Principlist presidential candidate Sa’eed Jalili has dropped out of the June 18 presidential election, urging his supporters and those who have faith in the ideals of the 1979 Islamic Revolution to vote for fellow contender Seyyed Ebrahim Raeisi.
In a statement released on Wednesday evening, hours before the end of campaigning, Jalili announced he was resigning from the July 19 presidential election, becoming the third candidate to quit the race and the second to drop out in support of Raeisi.
Earlier in the day, Reformist candidate Mohsen Mehr-Alizadeh and Principlist Alireza Zakani dropped out.
Mehr-Alizadeh has so far offered no explanation about his decision, but Zakani cited Raeisi’s large support among the public behind his move.

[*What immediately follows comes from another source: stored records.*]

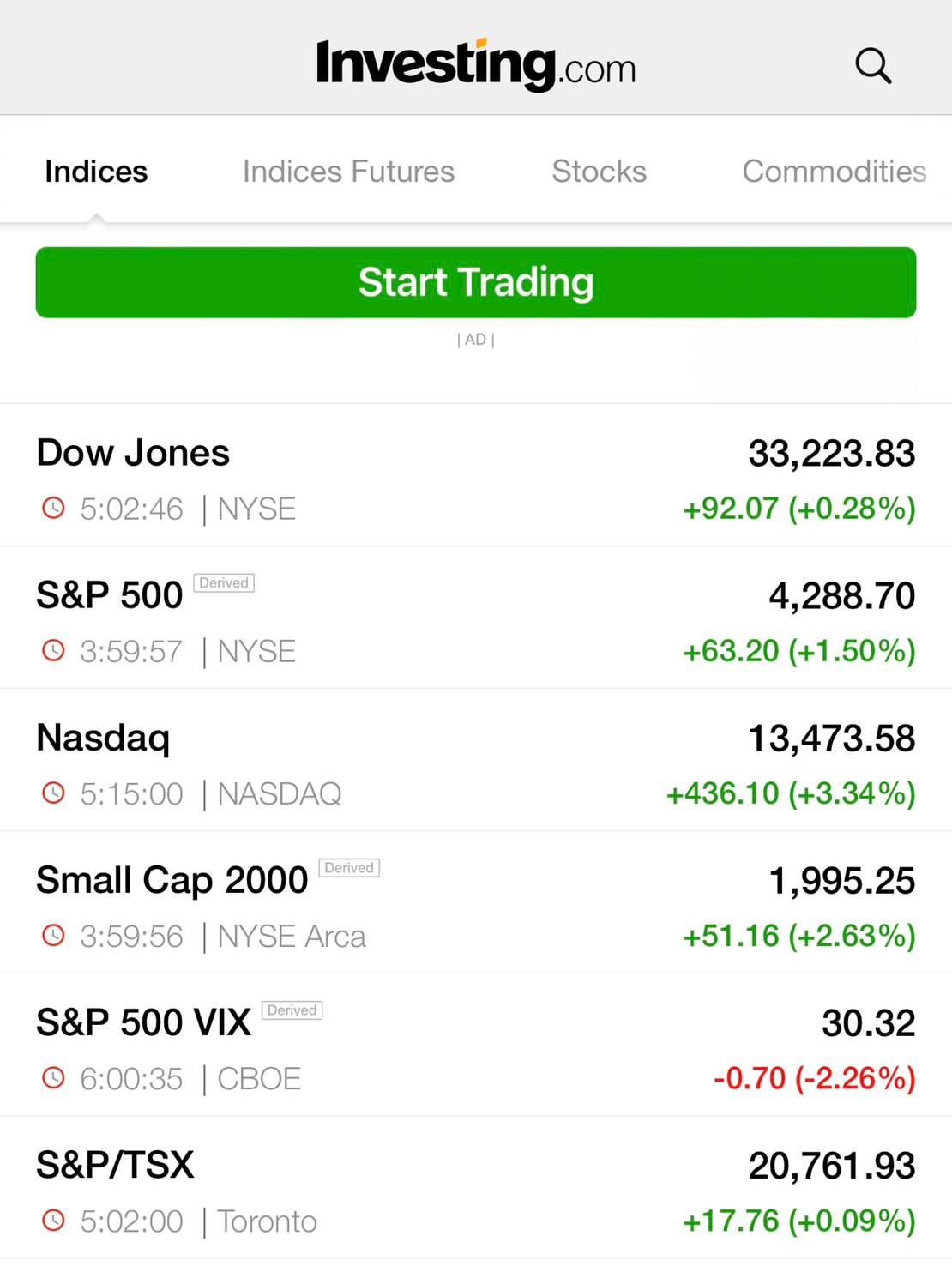Open the Dow Jones index name
952x1266 pixels.
pos(133,453)
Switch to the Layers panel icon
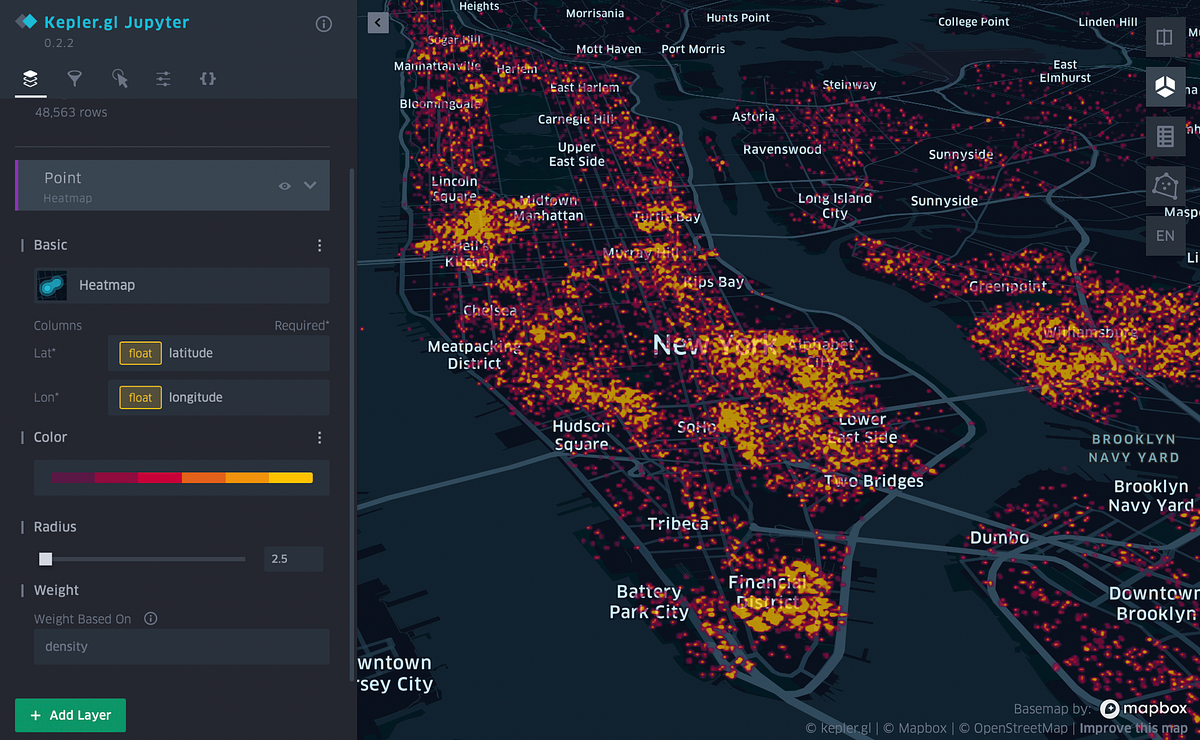 tap(29, 78)
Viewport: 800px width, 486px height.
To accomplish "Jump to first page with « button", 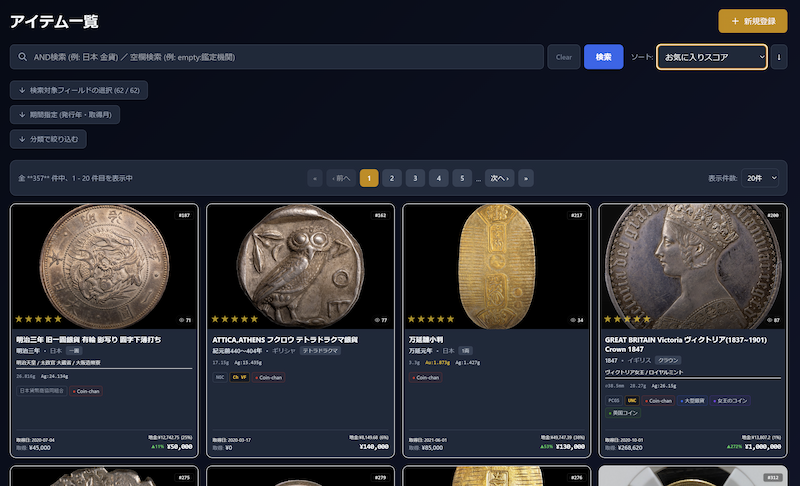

“At the dawn of the new solar century, dear Iran is about to make a big choice,” Jalili said in his statement. “Over the past eight years, a disregard of national capabilities and keeping the country’s capacities waiting have brought nothing but more sanctions, inflation, rare unemployment among the youth and unprecedented crises in the stock market and the housing sector.”
Jalili said the Islamic Revolution is in need of a “civilizational uprising” to overcome the obstacles it is facing at home and abroad, and now that the Revolution is
taking a step forward, the country requires “faith, determination, and an agenda” to make the country “take a great leap forward in the next four years to come.”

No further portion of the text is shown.